L'Histoire, le communisme et la politique

Le Monument aux victimes du communisme à Washington. Crédit Karen Bleier / AFP
Le Monument aux victimes du communisme à Washington. Crédit Karen Bleier / AFP
Ottawa ne serait pas la première ville à présenter un tel mémorial. En plus des mémoriaux érigés dans les ex-pays soviétiques, George W. Bush a inauguré le Monument aux victimes du Communisme à Washington en 2007. Pourtant, quand le mémorial américain a coûté un peu plus d'un million de dollars, la construction du mémorial ottavien est estimée à 5 millions de dollars. Historiquement, les Etats-Unis n'ont pas été les seuls dans leur « chasse aux communistes » des années 60. Le Canada comptait également ses listes noires de personnes suspectées d'activités « communistes ». Entre 1950 et 1983, le programme PROFUNC, un plan gouvernemental secret, internait illégalement des Canadiens supposés communistes sous le motif de l'urgence. 

Certaines voix de l'opposition critiquent le fait que le mémorial rejette le rôle historique des mouvements communistes canadiens, et l'héritage de répression politique du Canada. De même que dans d'autres pays, c'est au travers de batailles comme la grève de 1937, menée par les mouvements communistes, que les Canadiens ont gagné beaucoup des droits dont ils bénéficient aujourd'hui. Certains avancent que ce narratif simplifié fait partie d'une stratégie de révision de l'Histoire nationale menée par le gouvernement afin de servir des buts politiques contemporains. En 2012, lorsque le gouvernement a changé le nom du Musée des Civilisations pour celui de « Musée canadien de l'histoire », des journaux comme Radio Canada évoquaient déjà le risque d'une utilisation politique de l'Histoire. 

Pour le mémorial, le débat se situe en effet sur un plan politique, avec les principaux supporters ralliés par Stephen Harper et le Parti conservateur, et les opposants rassemblant le Parti libéral, le NPD (nouveau Parti démocrate), le Parti vert, le Parti communiste, ainsi que plusieurs avocats et associations d'architectes. 

Le Canada, terre d'accueil

Selon Tribute to Liberty, et visiblement loin des enjeux politiques, le monument commémoratif national sensibilisera les Canadiens aux horreurs vécues sous le joug communiste et rendra hommage aux plus de 100 millions de personnes qui en ont été victimes.
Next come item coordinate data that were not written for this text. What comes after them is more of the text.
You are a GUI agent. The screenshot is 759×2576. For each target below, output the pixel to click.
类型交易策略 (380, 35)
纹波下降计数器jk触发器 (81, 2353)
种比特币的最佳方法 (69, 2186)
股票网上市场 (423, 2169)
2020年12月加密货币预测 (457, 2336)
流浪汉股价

Le monument honorera le rôle du Canada en tant que refuge pour des millions de réfugiés qui ont fui « l'oppression afin de s'établir dans un pays libre et démocratique ».

Malgré cet objectif en apparence louable, les implications politiques et idéologiques ne sont pas à prendre à la légère. Elles justifient les luttes de personnes qui considèrent qu'au moins, ces controverses ne devraient pas se dérouler sur le parvis de la justice canadienne, ni ne devraient mêler les politiciens. Kayla Carman est, à l'image de son mouvement, persévérante. Elle annonce qu'il est prévu « de collecter des signatures jusqu'à ce que le mémorial soit relocalisé ». Move the Memorial prévoit également des manifestations ce printemps et cet été. Ils comptent amplifier leur communication avec les journaux locaux à travers le pays.